Right Ventricular Hypertrophy (RVH) & Right Bundle Branch Block (RBBB) ECG Criteria
Jul 19, 2026Diagnosing right ventricular hypertrophy (RVH) in the presence of a right bundle branch block (RBBB) can be difficult because both conditions produce a prominent terminal R' wave in lead V1. One of the most useful criteria is an R' wave greater than 15 mm in V1.
An isolated RBBB delays right ventricular activation, producing the characteristic rSR' morphology. However, because right ventricular myocardial mass remains normal, the terminal R' wave typically remains relatively modest in amplitude. When the right ventricle is hypertrophied, there is substantially more myocardium to depolarize during this delayed activation. As a result, the terminal rightward electrical vector becomes much larger, producing an unusually tall R' wave.

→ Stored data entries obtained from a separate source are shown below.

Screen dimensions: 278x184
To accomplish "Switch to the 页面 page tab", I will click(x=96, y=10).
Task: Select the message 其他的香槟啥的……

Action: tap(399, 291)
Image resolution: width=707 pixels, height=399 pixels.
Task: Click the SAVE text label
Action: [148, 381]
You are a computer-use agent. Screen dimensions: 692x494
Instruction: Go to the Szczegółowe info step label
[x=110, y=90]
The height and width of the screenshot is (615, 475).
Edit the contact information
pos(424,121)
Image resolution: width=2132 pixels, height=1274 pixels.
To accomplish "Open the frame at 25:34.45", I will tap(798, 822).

An R' amplitude exceeding 15 mm in V1 therefore suggests that the delayed depolarization is being generated by an enlarged right ventricle rather than by conduction delay alone. Anatomically, this reflects an increase in right ventricular muscle mass that amplifies the terminal depolarization vector once activation finally reaches the right ventricle.
Although no single ECG criterion is perfectly sensitive or specific, an R' wave greater than 15 mm in the setting of RBBB should raise strong suspicion for underlying RVH, particularly in patients with pulmonary hypertension, congenital heart disease, or other causes of chronic right ventricular pressure overload.